When it comes to chipsets for Broadwell, Intel is going to take a page out of AMD’s book for Trinity and Piledriver. This is the long way of saying the Broadwell generation isn’t going to have any new chipsets.
Technically speaking, the reasoning for doing this is quite sound. With added integration, the functions that a chipset provides are essentially limited to high voltage services that are pad bound and not very performance sensitive. That in turn generally means pad bound and eminently doable on a -1 or -2 process. For generations, Intel used it’s recently idled tools from the last shrink to make chipsets, and even now that makes sense.

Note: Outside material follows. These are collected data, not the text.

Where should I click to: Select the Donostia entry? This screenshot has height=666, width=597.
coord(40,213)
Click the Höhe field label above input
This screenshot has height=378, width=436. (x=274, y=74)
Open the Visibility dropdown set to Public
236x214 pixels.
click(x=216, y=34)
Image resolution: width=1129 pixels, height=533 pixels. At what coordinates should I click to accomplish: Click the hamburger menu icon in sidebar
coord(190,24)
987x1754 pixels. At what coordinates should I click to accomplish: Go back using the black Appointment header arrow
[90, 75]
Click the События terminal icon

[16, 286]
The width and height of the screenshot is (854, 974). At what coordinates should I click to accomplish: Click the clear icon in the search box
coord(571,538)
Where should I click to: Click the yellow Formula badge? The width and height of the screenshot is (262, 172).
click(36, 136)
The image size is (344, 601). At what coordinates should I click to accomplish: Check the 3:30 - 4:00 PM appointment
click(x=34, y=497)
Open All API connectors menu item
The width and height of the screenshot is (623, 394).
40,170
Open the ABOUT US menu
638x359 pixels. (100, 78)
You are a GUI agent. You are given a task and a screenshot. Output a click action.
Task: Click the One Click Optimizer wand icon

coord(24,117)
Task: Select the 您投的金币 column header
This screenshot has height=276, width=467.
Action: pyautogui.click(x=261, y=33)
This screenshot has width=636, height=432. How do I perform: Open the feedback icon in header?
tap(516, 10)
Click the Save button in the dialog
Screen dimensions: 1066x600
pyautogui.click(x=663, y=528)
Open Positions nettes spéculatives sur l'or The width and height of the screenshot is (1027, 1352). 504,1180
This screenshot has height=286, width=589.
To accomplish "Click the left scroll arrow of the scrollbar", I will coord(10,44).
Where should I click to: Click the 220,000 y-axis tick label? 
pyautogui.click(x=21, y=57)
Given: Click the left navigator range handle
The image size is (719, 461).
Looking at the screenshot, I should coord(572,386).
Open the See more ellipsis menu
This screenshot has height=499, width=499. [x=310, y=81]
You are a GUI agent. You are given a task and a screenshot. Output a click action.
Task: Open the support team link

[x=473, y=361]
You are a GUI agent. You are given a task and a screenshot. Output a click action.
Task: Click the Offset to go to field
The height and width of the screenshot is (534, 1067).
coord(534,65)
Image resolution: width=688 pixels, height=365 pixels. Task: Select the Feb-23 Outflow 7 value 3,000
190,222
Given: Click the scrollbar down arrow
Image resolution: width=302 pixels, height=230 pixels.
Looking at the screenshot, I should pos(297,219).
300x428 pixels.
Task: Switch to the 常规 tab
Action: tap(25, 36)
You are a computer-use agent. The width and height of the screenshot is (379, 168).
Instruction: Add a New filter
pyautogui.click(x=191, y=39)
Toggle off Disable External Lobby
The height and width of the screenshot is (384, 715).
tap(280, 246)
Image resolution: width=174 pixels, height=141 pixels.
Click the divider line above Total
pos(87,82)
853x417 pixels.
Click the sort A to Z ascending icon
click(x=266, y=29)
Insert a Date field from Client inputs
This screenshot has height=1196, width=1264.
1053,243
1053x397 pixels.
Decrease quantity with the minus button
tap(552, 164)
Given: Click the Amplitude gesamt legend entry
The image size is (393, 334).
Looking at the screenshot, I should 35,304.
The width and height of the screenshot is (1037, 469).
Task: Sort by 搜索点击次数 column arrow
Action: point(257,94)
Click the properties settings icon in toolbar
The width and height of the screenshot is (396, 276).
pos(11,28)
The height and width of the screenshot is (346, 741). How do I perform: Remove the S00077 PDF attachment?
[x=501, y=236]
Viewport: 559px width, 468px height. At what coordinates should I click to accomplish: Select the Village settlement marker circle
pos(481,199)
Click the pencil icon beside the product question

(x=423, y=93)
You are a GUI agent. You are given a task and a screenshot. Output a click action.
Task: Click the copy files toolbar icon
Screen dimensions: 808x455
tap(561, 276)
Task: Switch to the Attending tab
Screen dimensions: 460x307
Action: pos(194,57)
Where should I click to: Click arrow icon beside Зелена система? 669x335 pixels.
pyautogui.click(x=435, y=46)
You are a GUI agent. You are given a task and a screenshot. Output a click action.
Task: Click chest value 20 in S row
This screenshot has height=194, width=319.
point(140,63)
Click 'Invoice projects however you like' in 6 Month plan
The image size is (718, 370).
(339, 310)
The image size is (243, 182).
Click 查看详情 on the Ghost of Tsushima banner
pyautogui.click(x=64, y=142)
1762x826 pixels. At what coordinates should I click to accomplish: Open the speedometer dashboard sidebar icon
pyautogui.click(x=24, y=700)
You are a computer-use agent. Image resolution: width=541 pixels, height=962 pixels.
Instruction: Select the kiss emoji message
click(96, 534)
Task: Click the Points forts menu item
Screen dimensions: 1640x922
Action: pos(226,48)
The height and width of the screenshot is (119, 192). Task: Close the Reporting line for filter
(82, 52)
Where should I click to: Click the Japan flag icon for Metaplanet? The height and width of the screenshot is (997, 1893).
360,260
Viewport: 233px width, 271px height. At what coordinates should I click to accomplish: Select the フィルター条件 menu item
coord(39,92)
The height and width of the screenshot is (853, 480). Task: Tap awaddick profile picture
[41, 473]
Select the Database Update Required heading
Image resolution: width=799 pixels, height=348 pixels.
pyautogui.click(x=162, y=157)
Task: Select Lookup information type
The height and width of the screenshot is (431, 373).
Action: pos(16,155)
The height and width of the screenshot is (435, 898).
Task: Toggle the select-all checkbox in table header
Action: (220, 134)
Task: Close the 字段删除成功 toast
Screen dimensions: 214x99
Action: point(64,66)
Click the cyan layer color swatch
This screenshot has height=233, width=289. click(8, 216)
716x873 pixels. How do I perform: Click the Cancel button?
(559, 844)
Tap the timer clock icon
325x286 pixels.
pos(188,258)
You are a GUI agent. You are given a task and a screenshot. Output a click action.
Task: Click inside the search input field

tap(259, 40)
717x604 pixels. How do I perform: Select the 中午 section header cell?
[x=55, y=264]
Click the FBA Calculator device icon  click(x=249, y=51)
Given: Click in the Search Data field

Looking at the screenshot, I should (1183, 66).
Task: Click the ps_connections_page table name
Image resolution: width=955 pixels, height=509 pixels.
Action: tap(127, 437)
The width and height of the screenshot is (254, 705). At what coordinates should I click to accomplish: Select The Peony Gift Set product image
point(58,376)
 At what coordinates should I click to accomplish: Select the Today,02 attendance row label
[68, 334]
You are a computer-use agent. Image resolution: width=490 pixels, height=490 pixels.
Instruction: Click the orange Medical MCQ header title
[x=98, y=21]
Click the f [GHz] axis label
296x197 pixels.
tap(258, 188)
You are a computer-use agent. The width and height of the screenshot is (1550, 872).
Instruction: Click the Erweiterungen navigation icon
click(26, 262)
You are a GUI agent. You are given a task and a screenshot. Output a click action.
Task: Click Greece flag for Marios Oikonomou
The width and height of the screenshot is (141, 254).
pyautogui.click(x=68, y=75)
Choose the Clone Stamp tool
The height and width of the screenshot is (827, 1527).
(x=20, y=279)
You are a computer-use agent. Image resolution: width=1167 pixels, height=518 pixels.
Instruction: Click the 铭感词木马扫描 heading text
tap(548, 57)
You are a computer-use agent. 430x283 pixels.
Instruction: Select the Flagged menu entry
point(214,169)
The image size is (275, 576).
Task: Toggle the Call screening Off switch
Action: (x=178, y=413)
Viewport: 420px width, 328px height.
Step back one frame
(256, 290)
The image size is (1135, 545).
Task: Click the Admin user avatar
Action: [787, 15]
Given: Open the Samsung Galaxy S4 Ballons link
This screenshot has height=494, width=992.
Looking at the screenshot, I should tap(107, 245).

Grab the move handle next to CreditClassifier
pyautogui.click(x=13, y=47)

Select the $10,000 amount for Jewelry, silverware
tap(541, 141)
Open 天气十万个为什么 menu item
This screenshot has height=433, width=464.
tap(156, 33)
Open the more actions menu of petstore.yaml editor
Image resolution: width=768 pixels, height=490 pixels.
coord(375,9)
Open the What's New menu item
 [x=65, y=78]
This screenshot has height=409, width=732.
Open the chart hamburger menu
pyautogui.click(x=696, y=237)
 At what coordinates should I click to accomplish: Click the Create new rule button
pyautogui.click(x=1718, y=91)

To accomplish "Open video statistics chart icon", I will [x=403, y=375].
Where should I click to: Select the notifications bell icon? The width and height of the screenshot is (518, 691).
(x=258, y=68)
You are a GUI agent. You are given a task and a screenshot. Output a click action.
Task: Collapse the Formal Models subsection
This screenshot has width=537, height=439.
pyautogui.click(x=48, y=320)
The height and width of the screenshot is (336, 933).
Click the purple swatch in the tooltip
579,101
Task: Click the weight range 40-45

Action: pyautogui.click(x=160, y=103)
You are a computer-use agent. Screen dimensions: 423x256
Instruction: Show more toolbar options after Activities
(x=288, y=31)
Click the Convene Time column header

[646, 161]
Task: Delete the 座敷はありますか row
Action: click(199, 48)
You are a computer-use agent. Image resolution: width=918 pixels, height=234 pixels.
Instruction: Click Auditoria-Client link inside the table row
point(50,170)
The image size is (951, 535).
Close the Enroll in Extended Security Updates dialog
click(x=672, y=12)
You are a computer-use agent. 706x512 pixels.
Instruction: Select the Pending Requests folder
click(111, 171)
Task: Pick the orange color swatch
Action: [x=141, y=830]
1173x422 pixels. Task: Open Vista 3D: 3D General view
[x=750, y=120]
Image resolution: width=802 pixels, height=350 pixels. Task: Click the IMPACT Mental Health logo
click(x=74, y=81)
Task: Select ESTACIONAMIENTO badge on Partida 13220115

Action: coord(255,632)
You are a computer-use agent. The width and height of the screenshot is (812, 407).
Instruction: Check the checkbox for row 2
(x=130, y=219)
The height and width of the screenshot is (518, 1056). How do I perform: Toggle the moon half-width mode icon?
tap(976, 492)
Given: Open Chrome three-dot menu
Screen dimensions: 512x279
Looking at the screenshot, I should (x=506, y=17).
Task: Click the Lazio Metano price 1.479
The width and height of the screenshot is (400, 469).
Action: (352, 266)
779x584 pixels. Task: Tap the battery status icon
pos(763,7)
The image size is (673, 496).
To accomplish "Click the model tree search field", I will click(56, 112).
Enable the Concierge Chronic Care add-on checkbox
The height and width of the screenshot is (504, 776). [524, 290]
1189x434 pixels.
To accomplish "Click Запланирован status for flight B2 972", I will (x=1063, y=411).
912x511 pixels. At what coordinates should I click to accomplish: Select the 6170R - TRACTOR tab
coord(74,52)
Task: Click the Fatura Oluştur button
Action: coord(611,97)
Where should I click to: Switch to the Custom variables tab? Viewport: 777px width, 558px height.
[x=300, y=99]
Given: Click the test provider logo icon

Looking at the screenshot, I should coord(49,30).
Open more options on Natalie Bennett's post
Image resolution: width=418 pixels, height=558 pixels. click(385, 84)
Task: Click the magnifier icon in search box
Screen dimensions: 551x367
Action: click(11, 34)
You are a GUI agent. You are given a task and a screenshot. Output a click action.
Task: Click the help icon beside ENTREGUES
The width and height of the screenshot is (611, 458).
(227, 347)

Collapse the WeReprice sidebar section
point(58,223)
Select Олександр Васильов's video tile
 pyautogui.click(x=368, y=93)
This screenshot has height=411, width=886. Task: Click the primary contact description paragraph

If you look at the services that a chipset provides in any modern iteration of the breed, you see a bunch of truly commoditized functional blocks. Sound device, USBx, older PCI/PCIe lanes, a boot ROM, and drive controllers. Here and there you may find something interesting like a glorified video out splitter, but that is the exception to the rule. There really isn’t anything in a modern chipset that you can’t easily license on the open market from dozens of IP vendors.
With Haswell, Intel is putting in all the interfaces that are coming in the foreseeable future. In the Broadwell time frame what changes? Main memory type? PCIe? SATA? USB? All are fixed. How does the CPU talk to the chipset? Glorified PCIe3 overlays that Intel makes up curious marketing names for before they lock out competition with dubious patent methods. Intel is more than smart enough to realize that changing this for no reason is both counterproductive and costly. This is why (insert marketing name of the moment here) is pretty static across generations. The only reason it would change is when there is an update to the base PCIe spec, and that is not happening for quite a while.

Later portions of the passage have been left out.